December arrives wrapped in possibility: gingerbread-scented air, tangled lights, and evenings meant for cocoa and careless laughter. In childhood, the only countdown that mattered was to winter break.
Then high school happens.
December shifts into a season of laptop screens and fluorescent lights. Review packets are spread across kitchen tables where wrapping paper should be. The season that once felt magical now feels like daunting due dates, and the once positive anticipation starts to feel more like stress.
Guidance counselor Rylan Smith watches it happen every year: the shift from joy to pressure.
“I think naturally it amps up,” Smith said. “In addition to exams, people are getting ready to travel and families are coming in, and all those things tend to create stress as well.”
Smith calls December overwhelming, crowded with deadlines and high expectations.
“It’s the culmination of something,” she said. “It’s almost like you can see the light at the end of the tunnel, and so you just have to power through and get there.”
Some students can pinpoint the exact moment the season shifted. Senior Ajay Maniar, who has been taking exams since seventh grade, remembers when December stopped being magical.
“7th grade is when I first felt the big shift because in 6th grade, I had only taken the exam in math, and by 7th, I had taken in everything,” Maniar said. “So (exams) definitely got a little more stressful.”
In order to keep up with the increase of exams, students have to prioritize their studies and hold off on the holiday cheer.
Younger students are already dealing with the push and pull between spirit and stress. Seventh grader Sara Nieves, walking into her first real exam season, already understands the cost of December.
“I think I’ll just try to put my holiday aside until the rest, and just buckle down and study,” Nieves said.
But even she refuses to let the month go dark completely.
“You’ve got to have a good spirit or you’re not going to do good on the test,” she said.
For Sara, the joy still exists in tiny details like holiday stickers on her laptop. A small reminder that there is something waiting on the other side of the scantron. Smith hopes students remember that a student’s performance in school shouldn’t define the season.
“We’re so much more than a number,” she said. “Grades do not identify our character and our true selves.”
Exams are meant to measure growth, not consume the joy of an entire month.
You shouldn’t have to cram … because you’ve already learned the material,” Smith said. “(Studying) is just a refresher.”
And when the pressure starts to press in and the late nights and numbered grades feel bigger than the season itself:
“Stress is actually ok,” she said. “But there’s a level where it gets to be toxic.”
Toxic stress can be characterized by affecting a student’s sleeping patterns and relationships.
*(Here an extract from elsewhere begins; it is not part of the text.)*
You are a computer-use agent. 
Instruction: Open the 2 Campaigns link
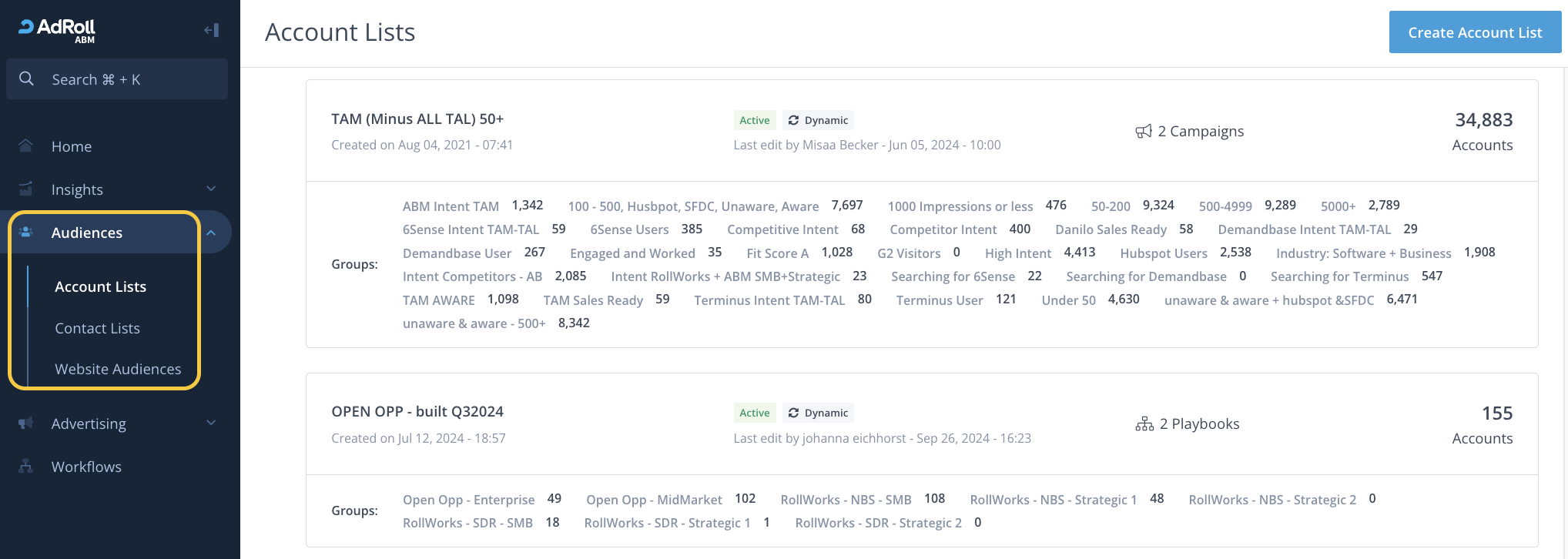click(1199, 132)

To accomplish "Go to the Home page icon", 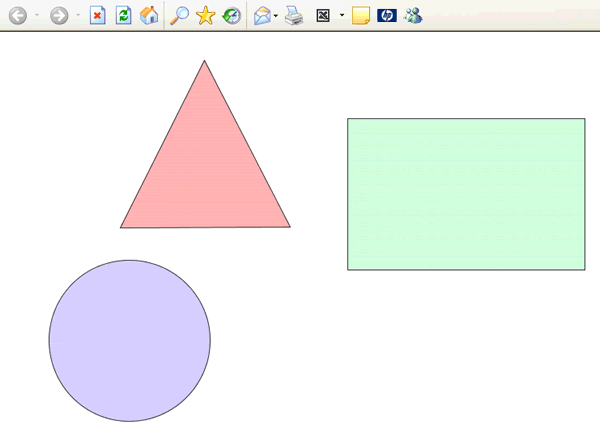I will 149,15.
She reminds students that the weight they are carrying isn’t meant to be carried along. The days of flashcards and Canvas notifications are temporary, not defining.
“Once again, these exams are just a small, little blip in time,” said Smith.
In high school, the glow of December is not always loud or sparkling or wrapped in ribbons. Sometimes it’s the quiet determination to finish, the steadiness of showing up again and the small act of choosing to keep going.
Studying Tips
- According to the American Psychological Association, spacing study sessions over a long period of time can improve long-term memory of the material as opposed to reviewing a few days before an exam.
- Research from Time Magazine (2011) shows that cramming only leads to average test performance and rapid forgetting, even during the exam itself.
- A report from the American Psychological Association explains that retrieval practice, like quizzing or testing oneself, strengthens long-term recall by forcing the breian to actively reconstruct information rather than passive recognition.